Das ist erstaunlich, weil China gleichzeitig stark auf den Ausbau von erneuerbaren Energien setzt. Für 2025 rechnet Crea mit einem Zubau von mehr als 500 Gigawatt bei Wind und Sonnenenergie.
Auch Chinas Kohleboom endet irgendwann
Nils Grünberg, der sich am Mercator Institute for China Studies (Merics) mit Chinas grüner Transformation beschäftigt, hat eine Erklärung für die scheinbar paradoxe Strategie. Laut Grünberg gebe es die Pläne zum Bau der Kohlekraftwerke schon seit geraumer Zeit, sie seien besonders in den Jahren 2022 und 2023 vorangetrieben worden. Nach Stromausfällen im Zuge von Hitzewellen legte Peking verstärkt den Fokus auf neue Kraftwerkskapazitäten – schnell gebaut, zuverlässig verfügbar. Insgesamt verringere sich die chinesische Stromerzeugung durch Kohle jedoch jährlich um ein bis zwei Prozent, sagt Grünberg. Im Jahr 2024 machte in China die Stromerzeugung durch Kohle knapp 58 Prozent aus. Auf die erneuerbaren Energien entfielen rund 20 Prozent. In Deutschland ist es genau umgekehrt: Der Strom stammt zu knapp 60 Prozent aus erneuerbaren Energien.
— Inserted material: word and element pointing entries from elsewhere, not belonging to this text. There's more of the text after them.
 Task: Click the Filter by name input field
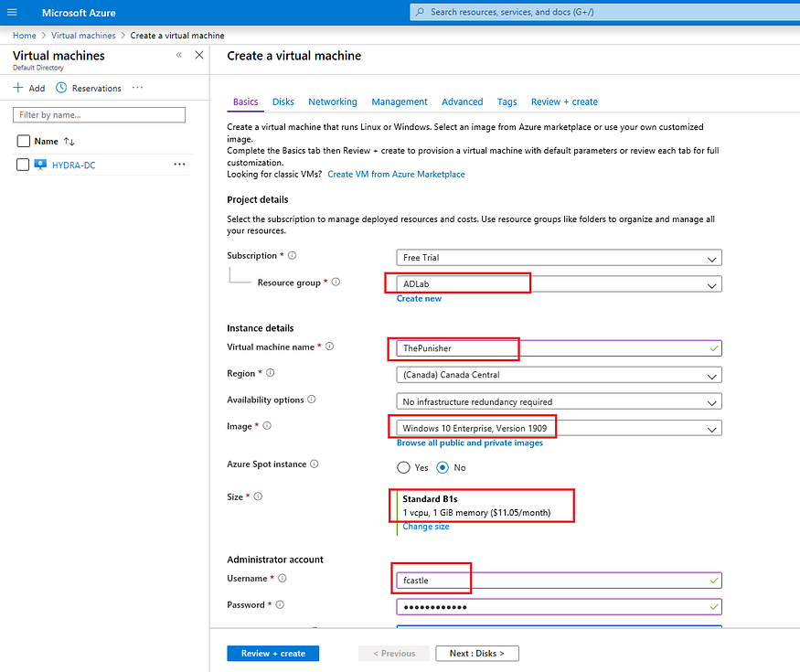click(x=98, y=115)
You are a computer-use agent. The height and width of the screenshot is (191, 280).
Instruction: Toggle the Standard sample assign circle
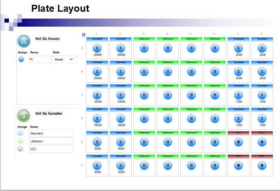tap(21, 133)
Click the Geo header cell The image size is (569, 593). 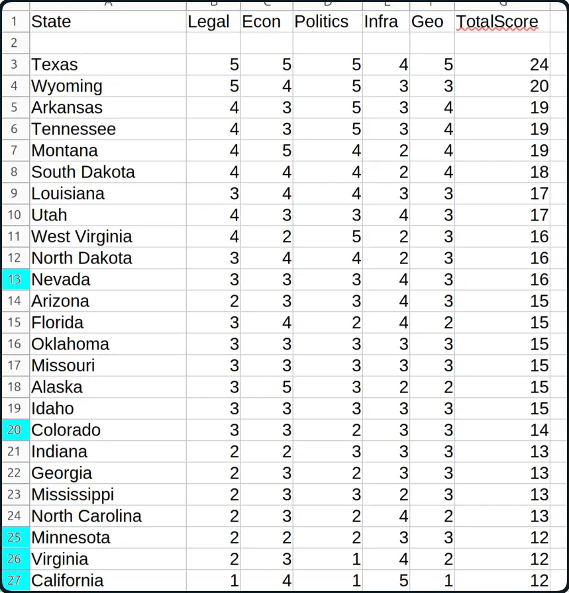click(432, 22)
"Chinas Klimapolitik wird von Energie- und Wirtschaftspolitik bestimmt, nicht andersherum, und die Regierung hat erkannt, dass erneuerbare Energien wirtschaftlicher sind und ein großer Wachstumsfaktor", sagt Grünberg. Am Ende sei es Chinas Wirtschaft, die Chinas Klimapolitik vorantreibe.
Kohle als Vorsichtsmaßnahme
Warum aber diese scheinbar paradoxe Doppelstrategie? Die Regierung will damit vorsorgen, falls die Erneuerbaren nicht genügend Strom liefern – beispielsweise wegen ungünstiger Witterung. In einem solchen Fall können Kohlekraftwerke flexibel hochgefahren und auch wieder gedrosselt werden. Die Crea-Experten monieren jedoch, jedoch, dass Chinas Kohlekraftwerke lediglich darauf ausgelegt seien, hochgefahren zu werden, in Zeiten von genügend Sonne und Wind jedoch nicht abgeschaltet würden.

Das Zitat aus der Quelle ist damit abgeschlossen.